WHAT YOU SHOULD DO:
What is needed here is an exact repetition of the records below, beginning at the line that has "Given: Open the Messenger icon in toolbar" and stopping after the line that has "The height and width of the screenshot is (437, 701).".

##########

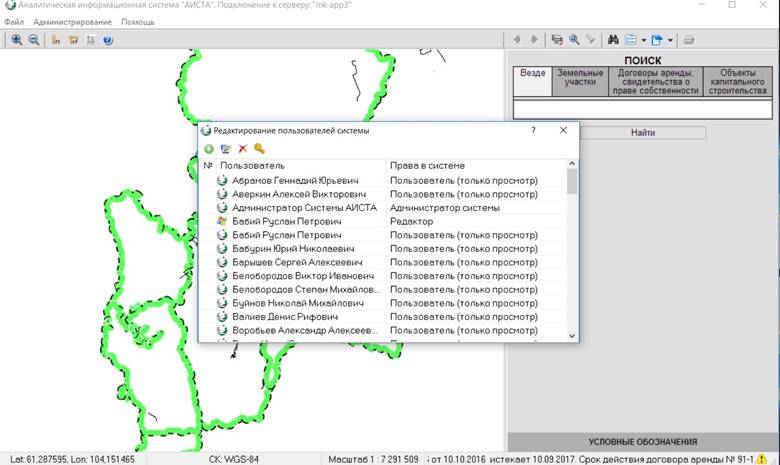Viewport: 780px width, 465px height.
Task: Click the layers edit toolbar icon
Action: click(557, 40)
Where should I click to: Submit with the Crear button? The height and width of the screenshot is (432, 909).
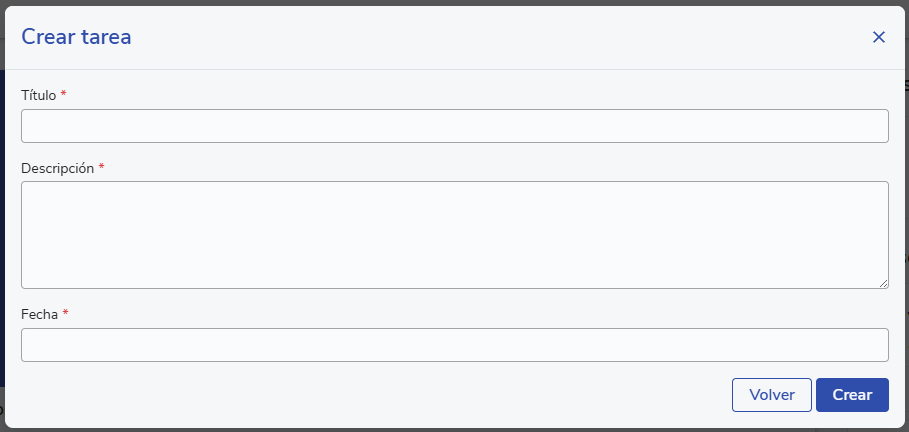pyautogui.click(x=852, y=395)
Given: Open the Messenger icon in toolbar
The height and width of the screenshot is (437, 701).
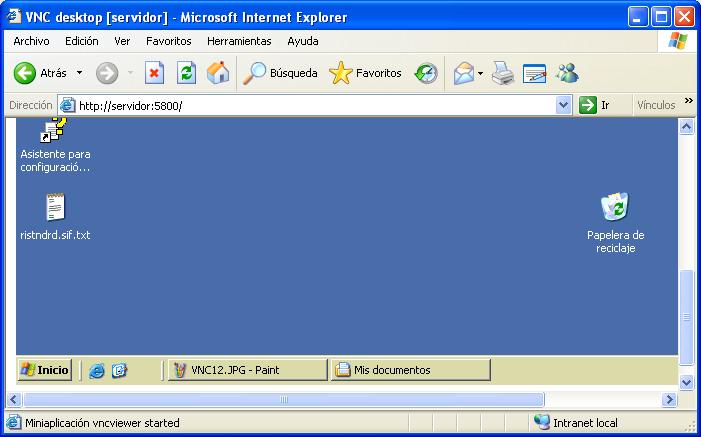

##########

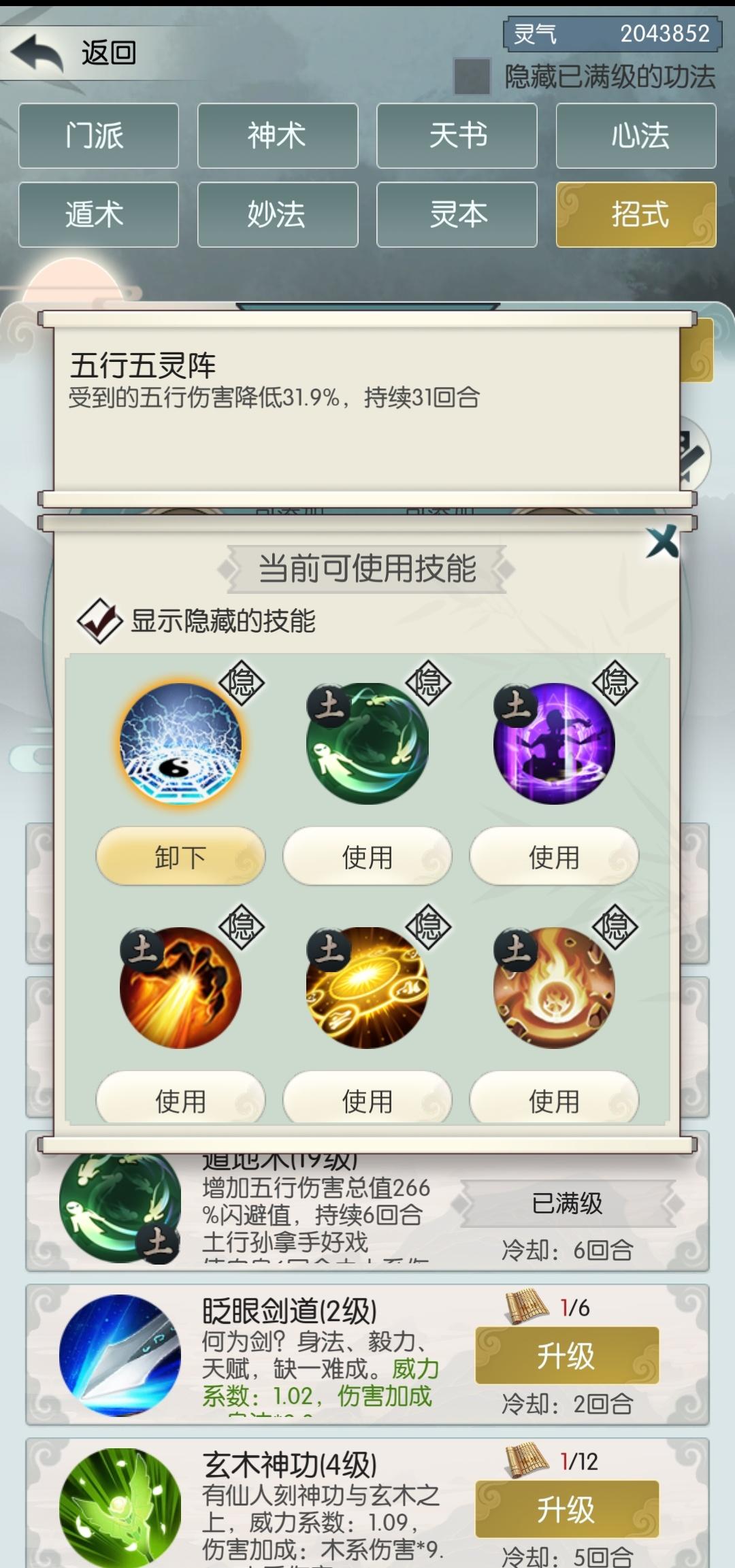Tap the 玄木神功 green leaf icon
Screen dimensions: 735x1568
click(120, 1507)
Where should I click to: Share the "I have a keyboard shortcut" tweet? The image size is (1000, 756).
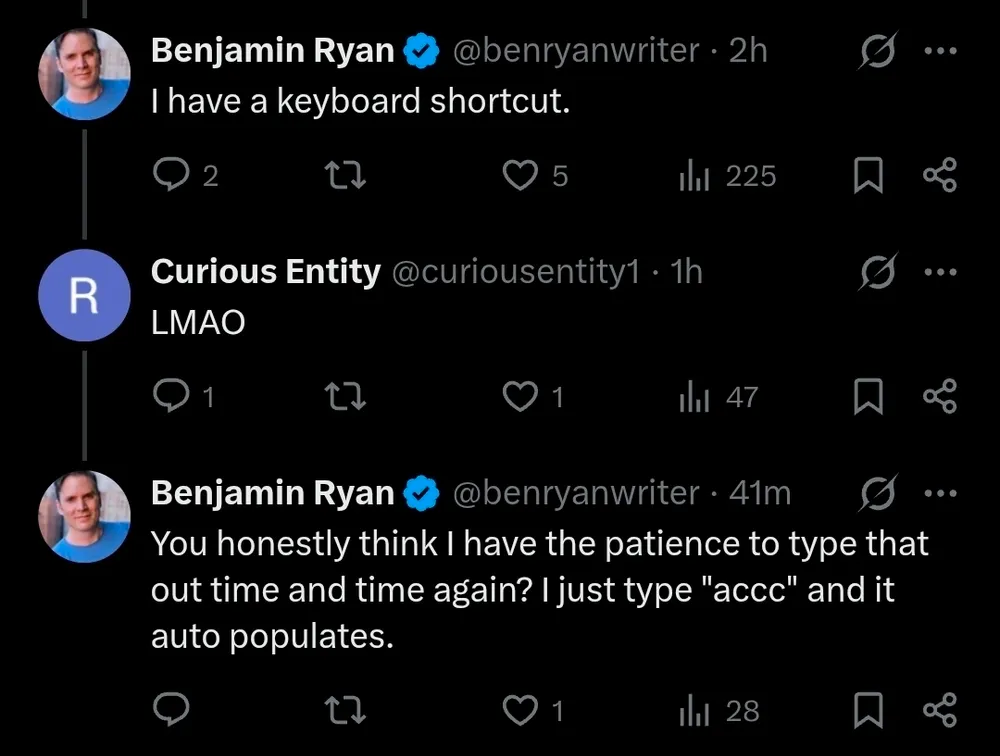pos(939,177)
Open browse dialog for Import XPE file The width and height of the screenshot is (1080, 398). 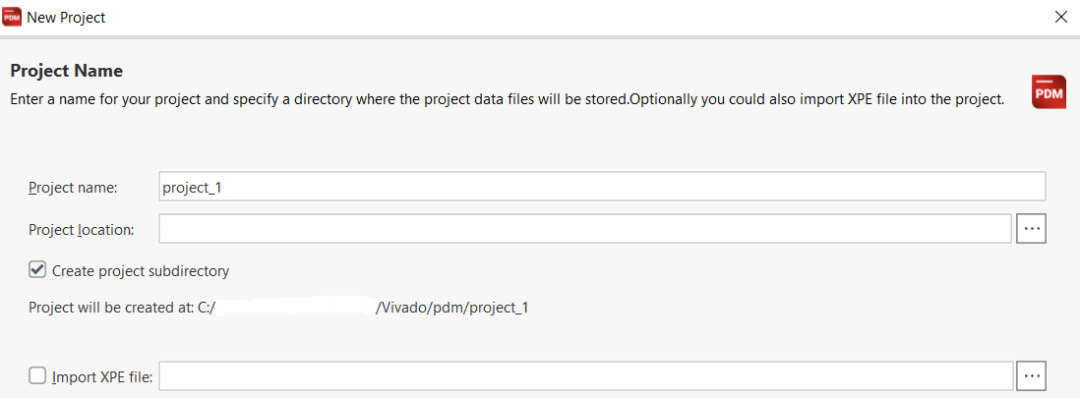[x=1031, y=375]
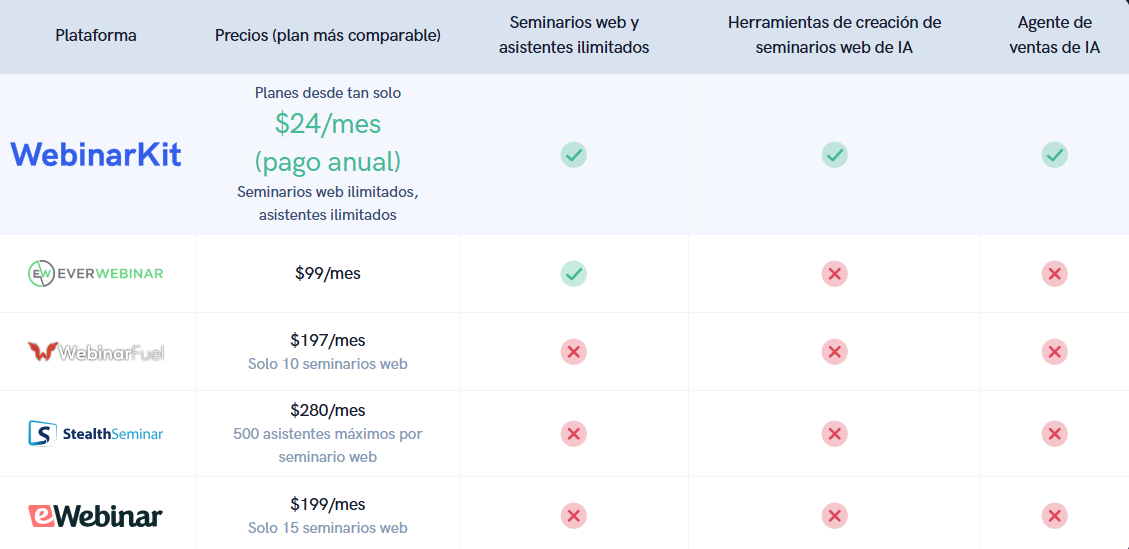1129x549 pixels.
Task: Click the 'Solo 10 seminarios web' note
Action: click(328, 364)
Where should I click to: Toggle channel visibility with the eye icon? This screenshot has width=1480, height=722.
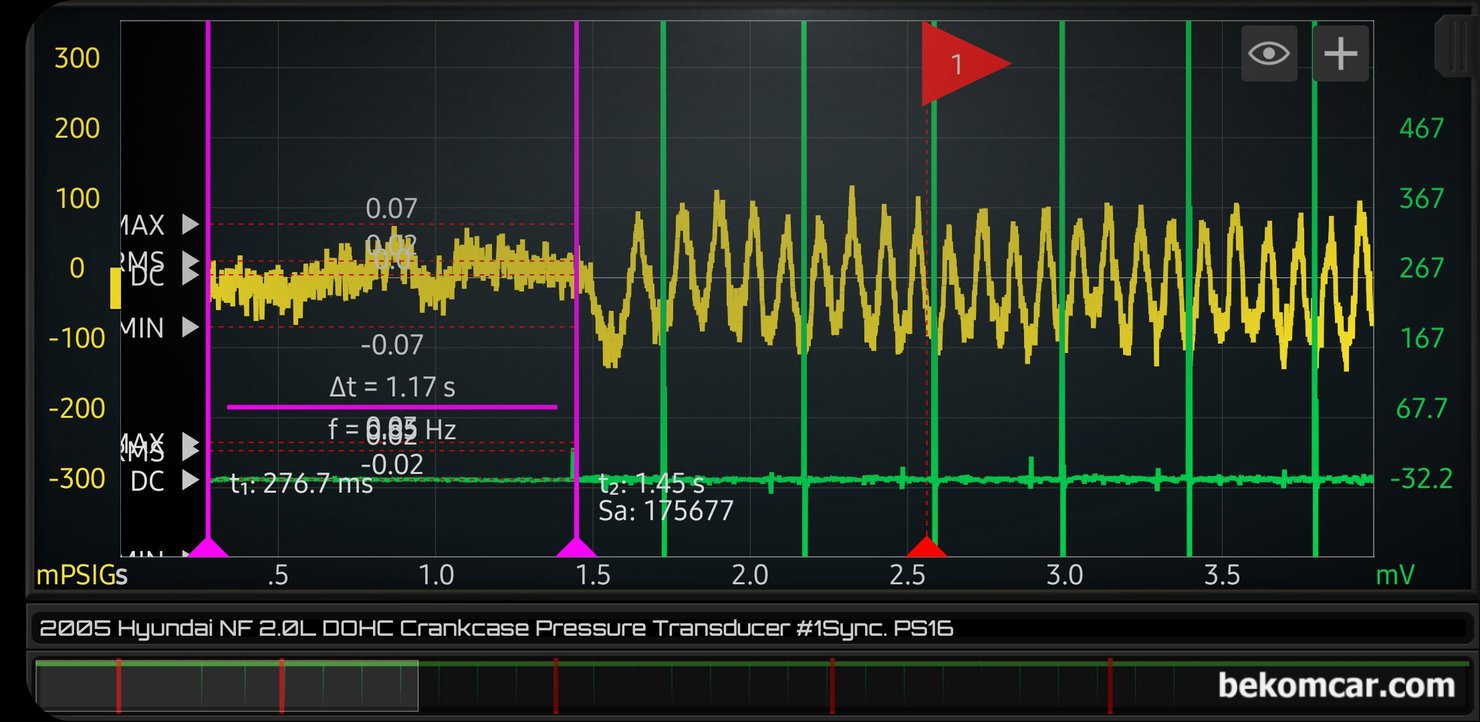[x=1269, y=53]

##########

SOLUTION BELOW:
Given: Open the Messenger icon in toolbar
The height and width of the screenshot is (437, 701).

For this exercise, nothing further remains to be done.